3
votes

So I'm writing simple parsers for some programming languages in SWI-Prolog using Definite Clause Grammars. The goal is to return true if the input string or file is valid for the language in question, or false if the input string or file is not valid.

In all almost all of the languages there is an "identifier" predicate. In most of the languages the identifier is defined as the one of the following in EBNF: letter { letter | digit } or ( letter | digit ) { letter | digit }, that is to say in the first case a letter followed by zero or more alphanumeric characters, or i

My input file is split into a list of word strings (i.e. someIdentifier1 = 3 becomes the list [someIdentifier1,=,3]). The reason for the string to be split into lists of words rather than lists of letters is for recognizing keywords defined as terminals.

How do I implement "identifier" so that it recognizes any alphanumeric string or a string consisting of a letter followed by alphanumeric characters.

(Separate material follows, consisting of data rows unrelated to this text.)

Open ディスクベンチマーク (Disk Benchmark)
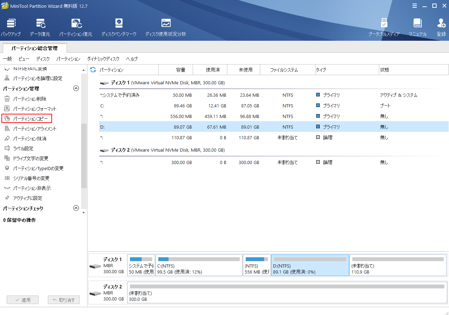Screen dimensions: 449x315 (x=119, y=27)
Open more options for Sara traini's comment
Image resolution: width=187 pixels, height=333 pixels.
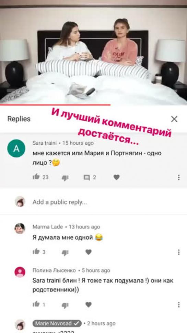[179, 177]
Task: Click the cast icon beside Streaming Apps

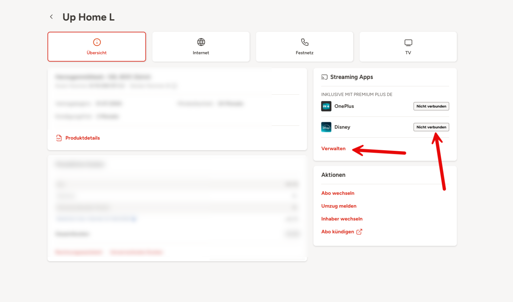Action: tap(324, 77)
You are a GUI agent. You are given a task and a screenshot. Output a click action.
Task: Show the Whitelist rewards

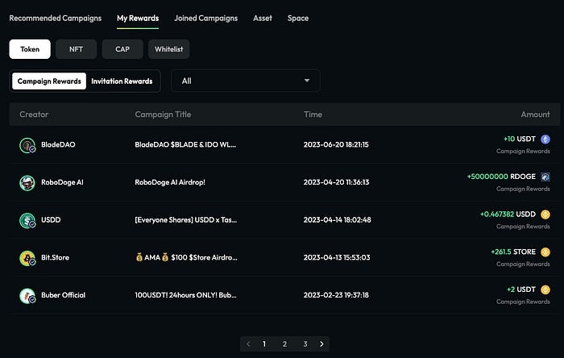tap(168, 49)
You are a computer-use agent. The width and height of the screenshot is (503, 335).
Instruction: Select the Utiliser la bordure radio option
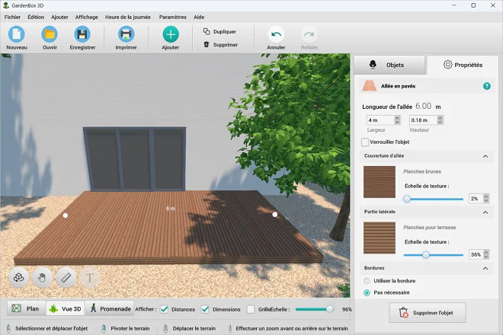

Is it possible or necessary to further split the word into letters for this particular predicate only, and if so how would I go about doing this? Or is there another solution, perhaps using SWI-Prolog libraries' built-in predicates?

I apologize for the poorly worded title of this question; however, I am unable to clarify it any further.

1

1 Answers

4
votes

First, when you need to reason about individual letters, it is typically most convenient to reason about lists of characters.

In Prolog, you can easily convert atoms to characters with atom_chars/2.

For example:

?- atom_chars(identifier10, Cs).
Cs = [i, d, e, n, t, i, f, i, e, r, '1', '0'].

Once you have such characters, you can used predicates like char_type/2 to reason about properties of each character.

For example:

?- char_type(i, T).
T = alnum ;
T = alpha ;
T = csym ;
etc.

The general pattern to express identifiers such as yours with DCGs can look as follows:

identifier -->
        [L],
        { letter(L) },
        identifier_rest.

identifier_rest --> [].
identifier_rest -->
        [I],
        { letter_or_digit(I) },
        identifier_rest.

You can use this as a building block, and only need to define letter/1 and letter_or_digit/1. This is very easy with char_type/2.

Further, you can of course introduce an argument to relate such lists to atoms.